July 10, 1884 [SDU]: “Santa Barbara. July 9. The session of the Police Court was entirely taken up today with the testimony of Alexander P. More, who is charged with the killing of Ah You, a Chinaman on Santa Rosa Island. His evidence was completely in the line of self-defense. The case will close tomorrow.”
December 24, 1884 [SBDI]: “Judge Hatch today filed his opinion in the case of the People vs. A. P. More, setting aside the information filed by the District Attorney; wherein he holds that the water surrounding the islands belonging to Santa are not within the territorial jurisdiction of the county.”
December 26, 1884 [SBDI]: “In the Superior Court, Santa Barbara… The People vs. A. P. More: The information in this case charges the defendant, A. P. More, with the crime of manslaughter, in the killing of one Ah You. The defendant moves the court to set aside the information upon two grounds: First, the evidence shows no reasonable or probable cause for holding the defendant to answer. Second, the Police Judge had no jurisdiction of the alleged offense for which the defendant was held to answer, and that this court has no jurisdiction to try such a cause.
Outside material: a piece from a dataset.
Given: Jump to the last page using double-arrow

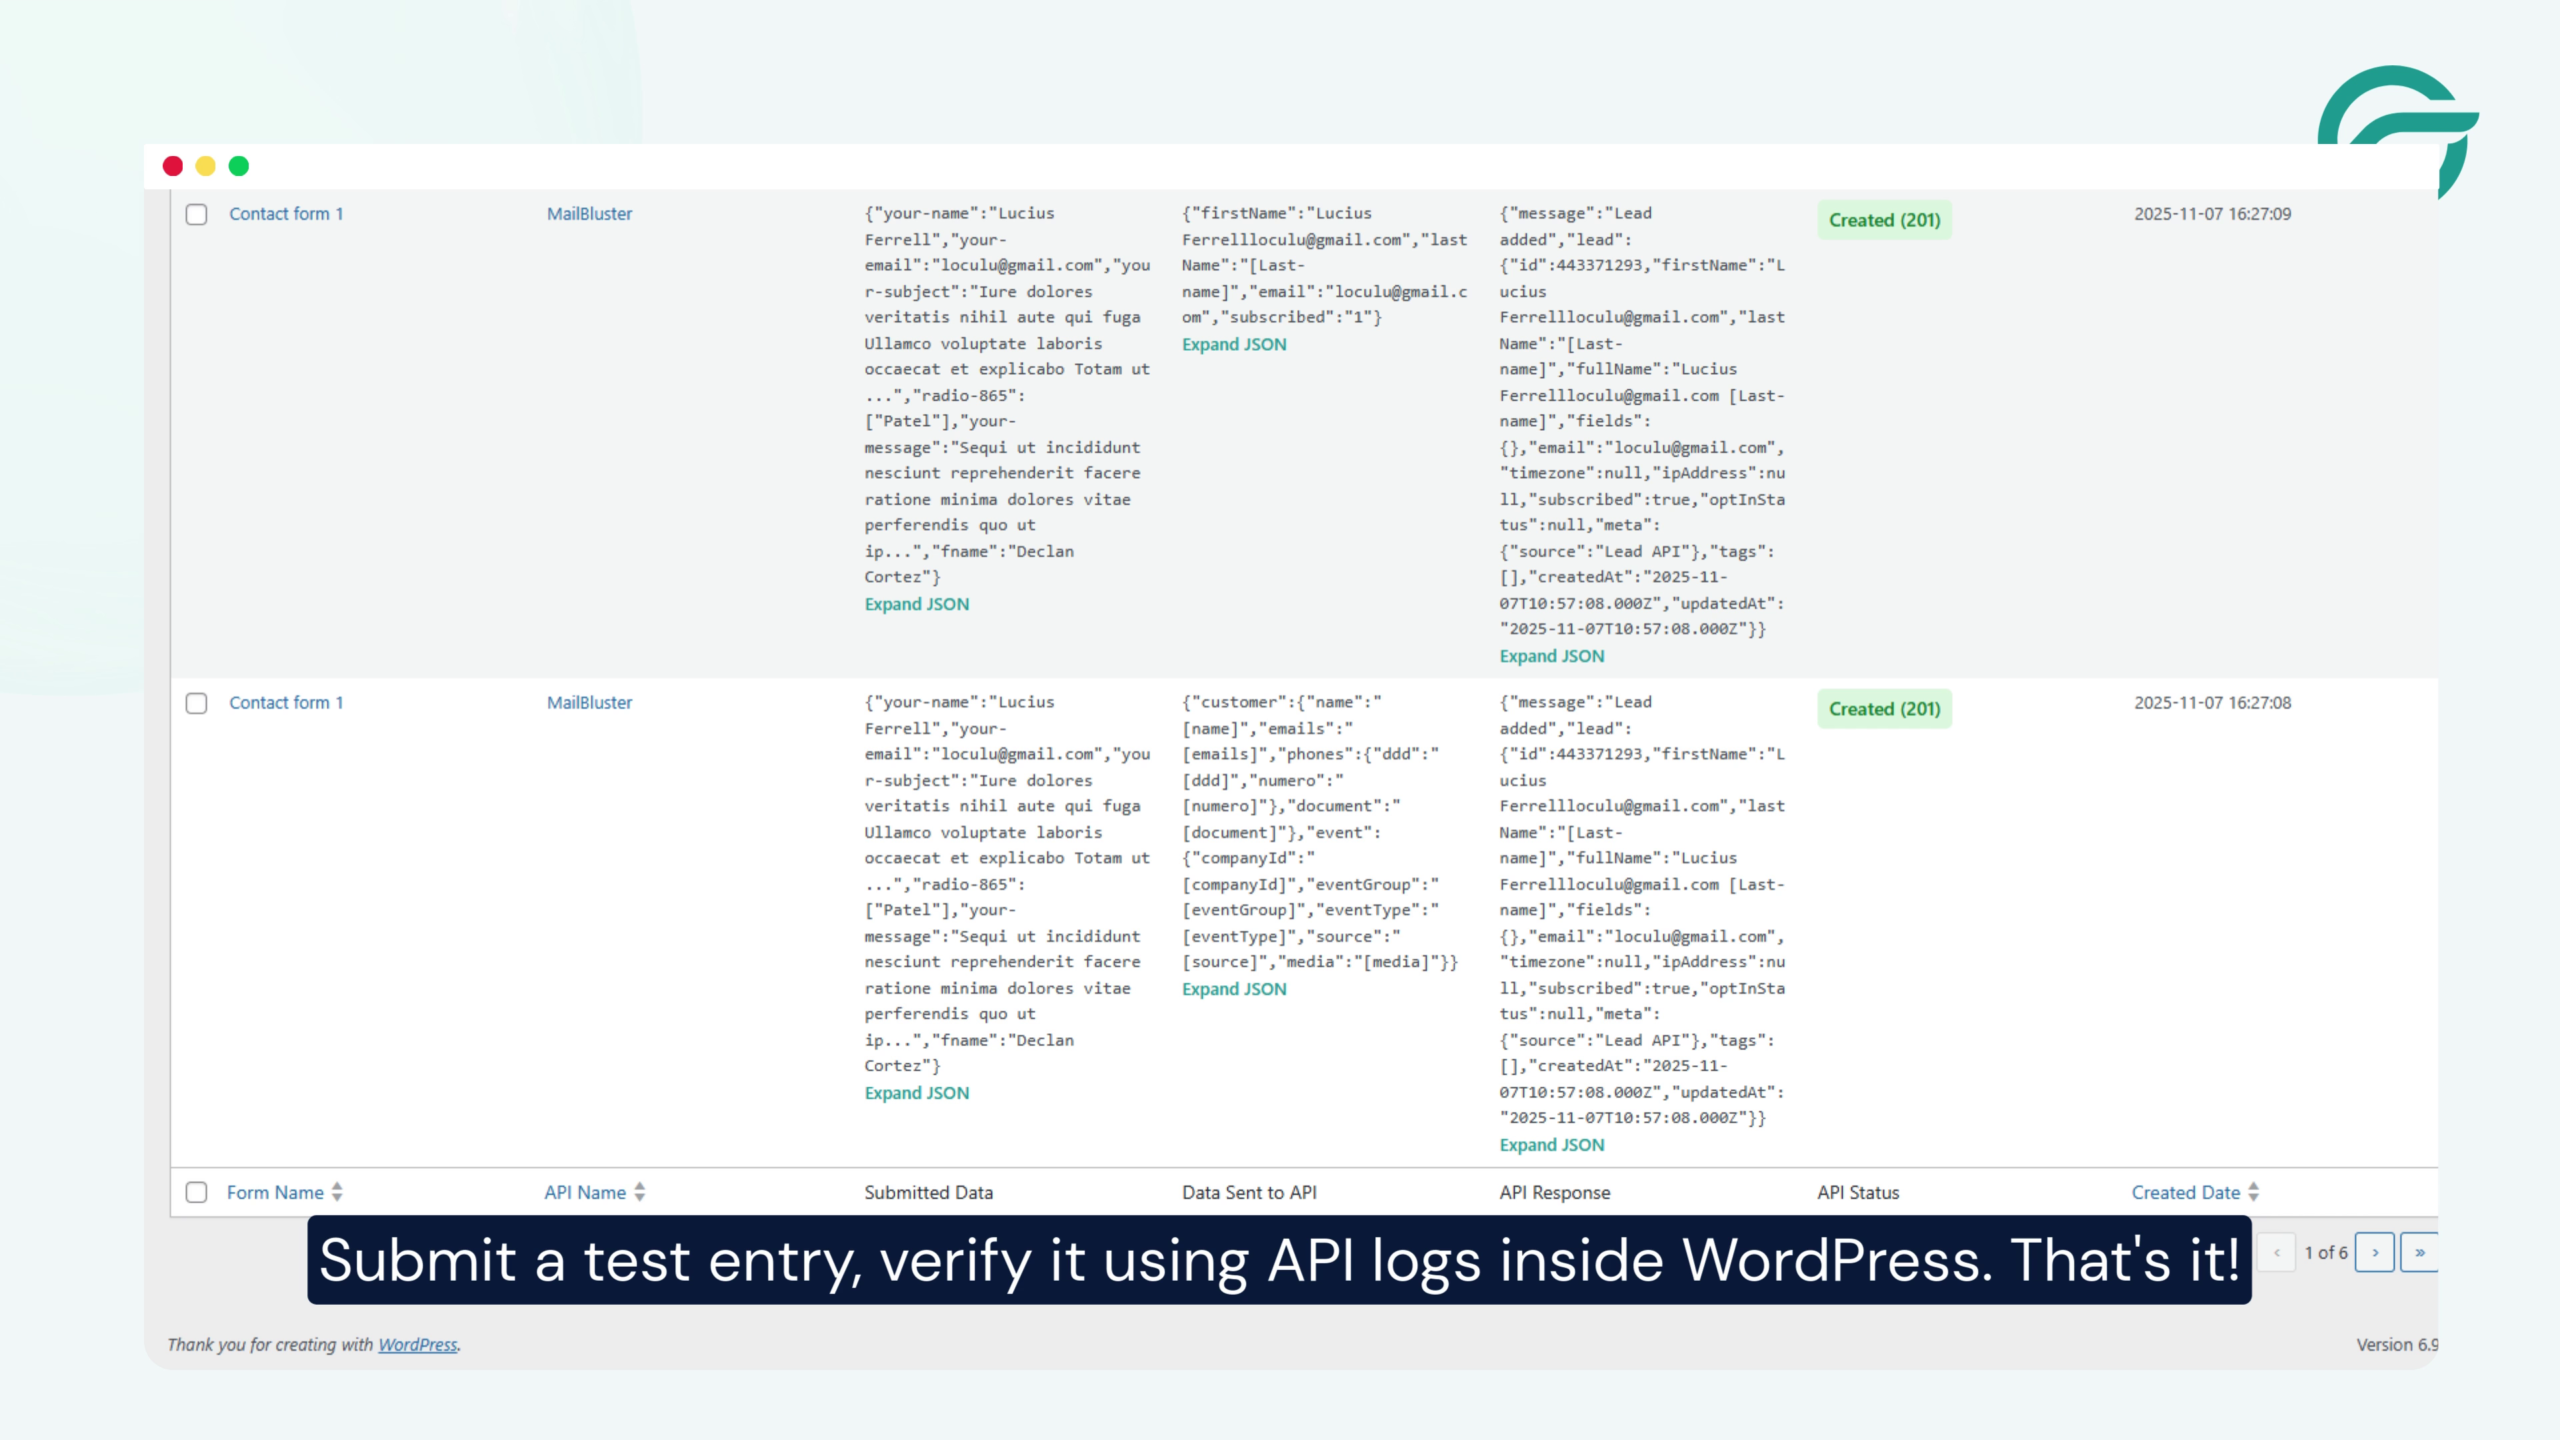Looking at the screenshot, I should [x=2421, y=1252].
The killing of the deceased Ah You by the defendant, was admitted on the preliminary examination. The point is therefore disposed of by the Supreme Court… The reason assigned is that the offense was committed without the County of Santa Barbara. The facts are admitted to be these. The place where the fatal shot was fired, from which Ah You died, was on the wharf running out seaward from Santa Rosa Island three hundred feet below low water mark, and therefore not within this County, as constituted, bounded and described by sec. 3946 of the Political Code of this State… It therefore follows that Police Judge had no jurisdiction of the offense, neither has this court. The motion is granted. Dated December 24, 1884. D. P. Hatch, Judge.”
January 13, 1887 [SBDP]: “The Supreme Court has taken under advisement the appeal in the case of the People versus Alexander P. More, after arguments made by District Attorney J. J. Boyce for the People and R. B. Canfield for the defendant. More killed a Chinaman on Santa Rosa Island on the 29th of June 1884. In June of last year Judge Hatch of Santa Barbara dismissed the case. The arguments today were upon the motion to set aside the order of Judge Hatch.”